To Thomas Jefferson from Thomas Munroe, 5 January 1822
Washington 5th Jany 1822
I thank you very sincerely, Sir, for the kind expressions contained in your Letter of 1t instant, recd today.—The favorable terms you were pleased to use towards me, in a Letter you did me the honor to address to me in 1815, approving the humble Official Agency, I had exercised under you, and by your apporintment, together with the urbane and polite treatment I had always received from you, would have induced me, if need had required it, to have asked of you a plain testimonial of your Opinion of my Character, which, if it had been fair & favorable, I should have deemed the highest evidence, as far as it might go, that any man could obtain; but I could not have expected you to have said more than that, in substance, I had a reputable standing or immpeached character.
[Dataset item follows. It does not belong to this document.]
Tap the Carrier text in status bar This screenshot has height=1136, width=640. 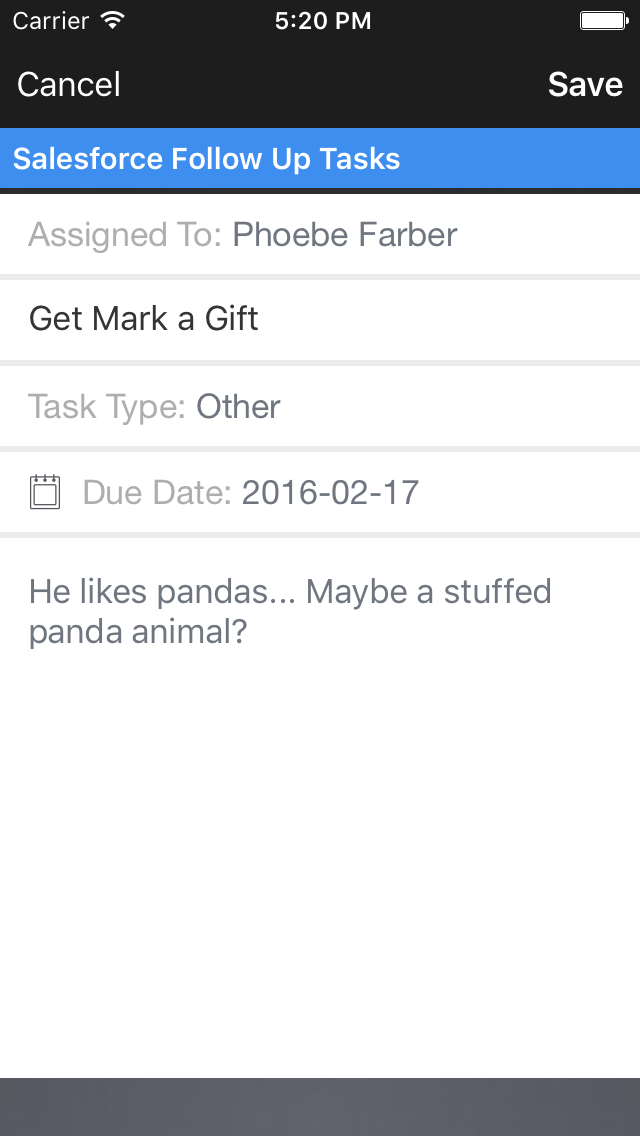pos(50,20)
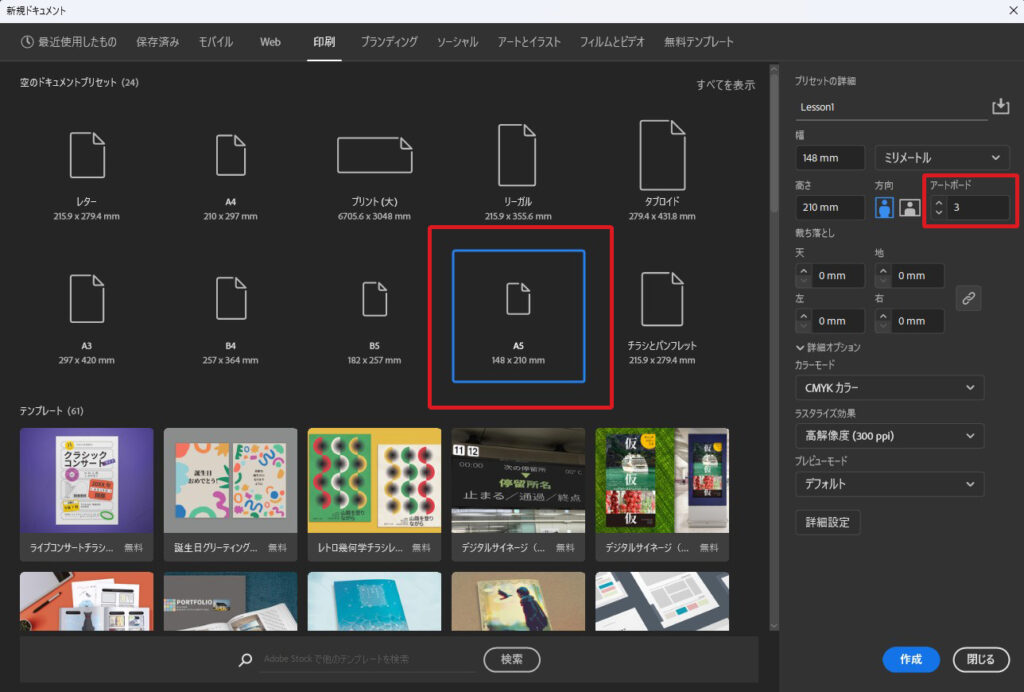
Task: Click すべてを表示 to show all presets
Action: pyautogui.click(x=725, y=85)
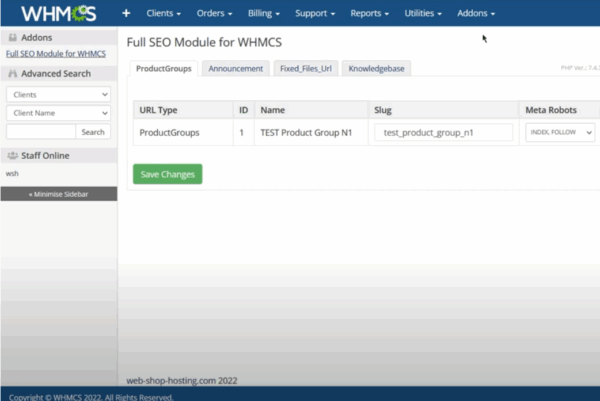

I state this, Sir, truly, and beg you to believe that the inpropriety which I now see I was led into (from the assurances or impressions of others) in expecting that you could say any thing to a Foreign Prince or Government in favor of a young man, whom you never saw, did not originate in my own mind—.All I ought to have done was to have mentioned my Sons wishes, and ye encouragement he had received, to enter the Russian service, at his own expense, to obtain a military education; and that, if you, Sir, thought it a commendable enterprize. as some less distinguished men do, and if it had not been disagreeable to you, to have said, in a few lines to myself, or any other person here, that you had heard of the young mans views, and that, knowing his father (as far as you might have been pleased to say) you wished the Son well, I should duly appreciate the favor to me, and the advantage of it to my Son—This I regret I did not confine myself to, but trust your goodness will paid on my departure from “the limits of propriety” in not doing so.
Thomas Munroe
CSmH: Jefferson File, Bixby Acquisition.